O ônibus, ou melhor, o lotação Pullman da LUA, seguia pela estrada de contorno da Baía de Guanabara que mais parecia uma picada, como todo o restante do percurso, razão pela qual não se podia exigir cumprimento de horário, face aos costumeiros enguiços e pneus furados ou aos inevitáveis atoleiros e quedas de barreiras no trecho da serra durante a estação das chuvas. Após duas curtas escalas, cheguei à cidade dentro do tempo previsto, meio amarrotado e empoeirado mantendo, porém, a elegância da partida. O motorista me desembarcou no ponto de parada da condução própria do Colégio, localizado em frente à Igreja Matriz e descreveu o tipo do veículo para me ajudar a reconhecê-lo. Enquanto aguardava a famosa caminhonete amarela tomava contato com a cidade e seus habitantes, sentado na mala e com o braço na tipóia, percebendo os olhares dos transeuntes que já me identificavam como um aluno da Fundação. Até o trem que cruzava a cidade veio me dar boas vindas, passando bem devagarinho pela praça em frente, com a locomotiva apitando, fazendo um alegre alarido e chamando a atenção de todos.

Sentia-me completamente descontraído e seguro, atento às recomendações recebidas dos meus pais.
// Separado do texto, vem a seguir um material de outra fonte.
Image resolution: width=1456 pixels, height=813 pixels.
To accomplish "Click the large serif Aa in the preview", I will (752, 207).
Chega a condução correspondendo à descrição feita pelo meu acidental responsável: sabiam que um aluno retardatário era aguardado.
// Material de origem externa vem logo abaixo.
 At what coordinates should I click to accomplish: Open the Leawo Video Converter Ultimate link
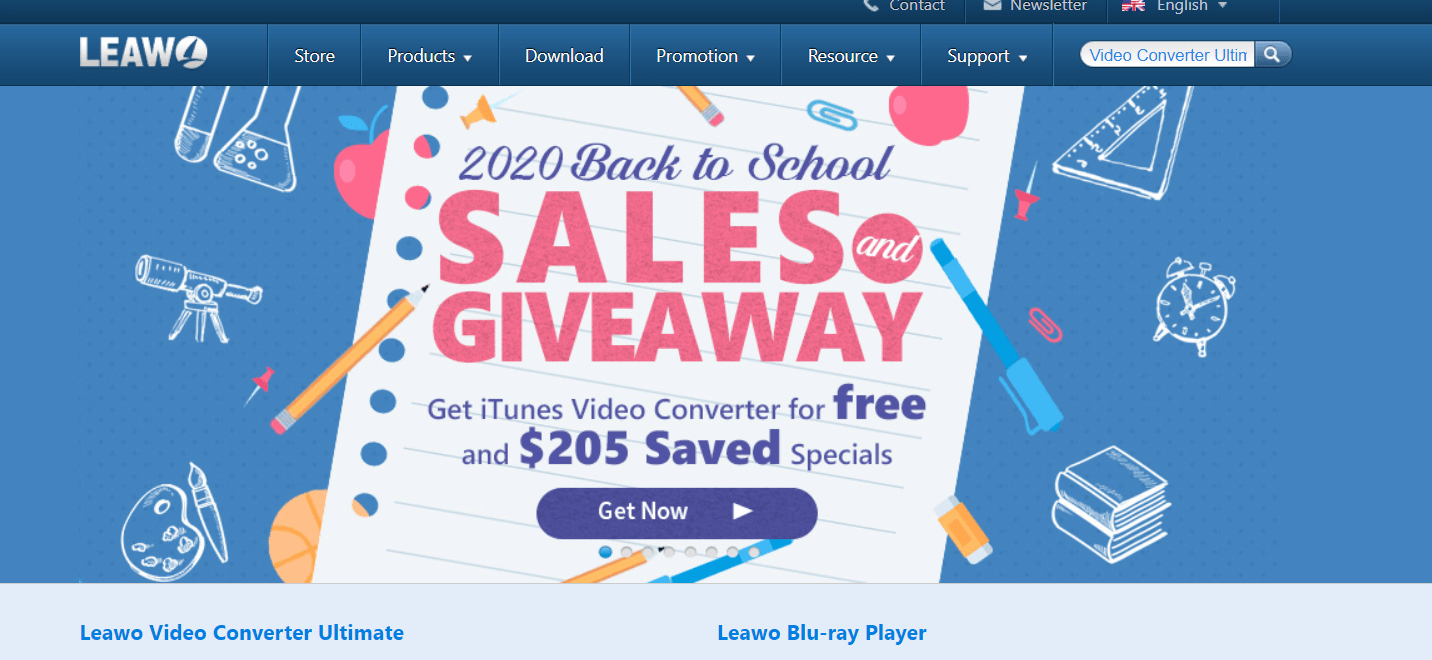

Acomodado no primeiro banco, via tudo em frente. O restante dos passageiros eram funcionários que me observavam com grande curiosidade em razão da minha inusitada aparência. A ladeira do Colégio me impressionou por ser tão íngreme e pela densa vegetação que a envolvia. Houve momentos que pensei que iríamos voltar de marcha à ré, tal a força que o motor fazia para tracionar o veículo e nas curvas, a sensação era de que não conseguiria fazer. Como se anunciando o término da jornada, iniciada no Rio, começo a vislumbrar entre as árvores a edificação já conhecida através do folheto, que surgiu por inteira quando a valente caminhonete concluiu o percurso. Salto na portaria e tomo consciência da grandiosidade de todo o conjunto arquitetônico: o prédio principal, no estilo normando que o transformou na marca registrada do CNF, o ginásio de esportes e, mais acima, o "científico", prédio que durante toda a minha permanência no Colégio representaria a meta a ser atingida, a certeza de que nos tornávamos adultos, o sonho dos ginasianos por ter até um bar com acesso restrito aos alunos que lá estudavam e moravam, onde era liberado o consumo de refrigerantes e guloseimas, (como éramos inocentes!), só disponíveis aos domingos para os demais.

Naquele momento, pressenti o acerto da escolha e que as informações daquele folheto, visto e lido, eram verdadeiras. Estava iniciando um período de vida feliz e muito rico em aprendizado que marcou toda minha formação e deixaria lembranças e experiências inesquecíveis até hoje.